Çocukluk, rengarenk renklerle dolu bir alandır.Bu alanda, büyüklerimizin sıkı koruması altında mutlu ve kaygısız büyüyebiliriz. Fikirlerimiz saf ve basit olabilir, kimse gülemez. Herhangi bir kelimeden sorumlu olmaya gerek yok, ya da büyüklerimize istediğimiz gibi zorbalık yapabiliriz, öyle olur ki onlar bizim kasıtsız hatalarımızı kabul etmeye çok istekli olurlar. Onların kahkahalarında, çocukluğumuz güzeldir.
Çocukluk korkutulabilir, korkutulabilir ve hatta çığlık atabilir, ama herkes bizi cesaretlendirecek ve gafımıza kimse gülmeyecektir.
Anne aslında biraz korkuyor ama önünüzde bir yaşlı, o da korkarsa sizi kim cesaretlendirecek ve teselli edecek?
Yeni oyuncaklar için çocukluk merakla dolu olabilir ve mutlu bir şekilde gülebilir.
Çocukluk donuk, şok edici olabilir ve korkmayı unutabilirsiniz Endişelenmeyin, kimse utancınızdan arkanızda konuşmaz.

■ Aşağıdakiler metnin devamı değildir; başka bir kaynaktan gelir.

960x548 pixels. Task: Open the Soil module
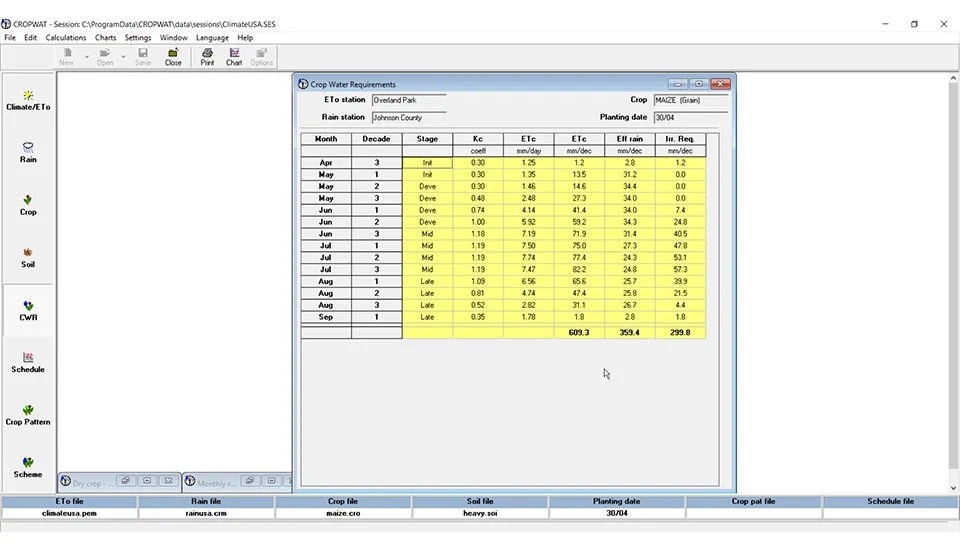click(x=28, y=257)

Öğretmen bize çocukluk sıralarında düzeni korumamız gerektiğini ve rekabet etmememiz gerektiğini öğretti.Bu bakımdan çocukluğumuz birçok büyükümüzden daha iyi görünüyor.
Bir erkeğin bir erkek ruhuna sahip olması, cesurca hücum etmesi, cesurca öldürmesi, bağırması ve çığlık atması gerektiğini çocukluğumda öğreten babamdı, babam kollarında en yakın yoldaşı, hep aynı siperde kalıyordu.
Babam yardım ederken ana saldırgan çocukluktu.
Çocukluk, kaplanlardan korkmayan ve tek başına savaşabilen yeni doğmuş bir buzağıdır.
Çocukluğun doğuştan gelen bir bağışıklığı vardır.Yağmura girmek duş almaya eşdeğerdir, ancak enjeksiyonlar sırasında acı haykırırız.
Çocukluk da kadın ve erkek olmak üzere ikiye bölünmüştür.Mulan'ın korkusuz ve kahramanca bir figürü olmadığı için saklanmak ve kaçmak bizim hakkımızdır.Savaş kadınların uzaklaşmasına izin verir ama biz yine de zevk alıyoruz.
Baba işle meşgul, anne de eşlik edebiliyor, nişan alabiliyor ve birlikte ateş edebiliyor, anne çocukluğunu toparlamış görünüyor.
Çocukluk yorulduğunda buna katlanmaya gerek yok, baba en iyi koruyucudur, gönül rahatlığı ile kollarında yatabilir ve güzel bir çocukluk hayali kurabilir.
Annemin çocukluğunda bir atlıkarınca olmayabilir, ama aniden atlıkarınca beni gizlice öptü ...
Babam daha önce hamal olmuş olmalı, taşımamış, sarılmamış, ama güzel çocukluğunu omuzlarında taşıdı.
Annem ve babam büyük kötü adamlar. Ben gençken kendi başıma dondurma almamı söylediler. Hâlâ gençtiler ve tek başıma hiçbir şey almamışlardı, ancak uzaktan izlediniz ve gelip yardım etmek istemediniz. Çocukluğumda çekingen davrandım ve uzun süre kafam karıştı, neyse ki dondurma satan genç bayan çok sabırlı, yoksa kesinlikle sevgili dondurmamı yiyemeyeceğim.
Çocukluk tasasız bir dönemdir ... Atlıkarıncada, sallanarak büyüyen, önümüzdeki manzara sürekli değişiyor, hep öndeki ata yetişmek istiyoruz ...
Yangguang Fotoğrafçısı: Eski bir foto muhabiri, sizlerle yolculuğun manzarasını ve beşeri bilimleri paylaşacağım.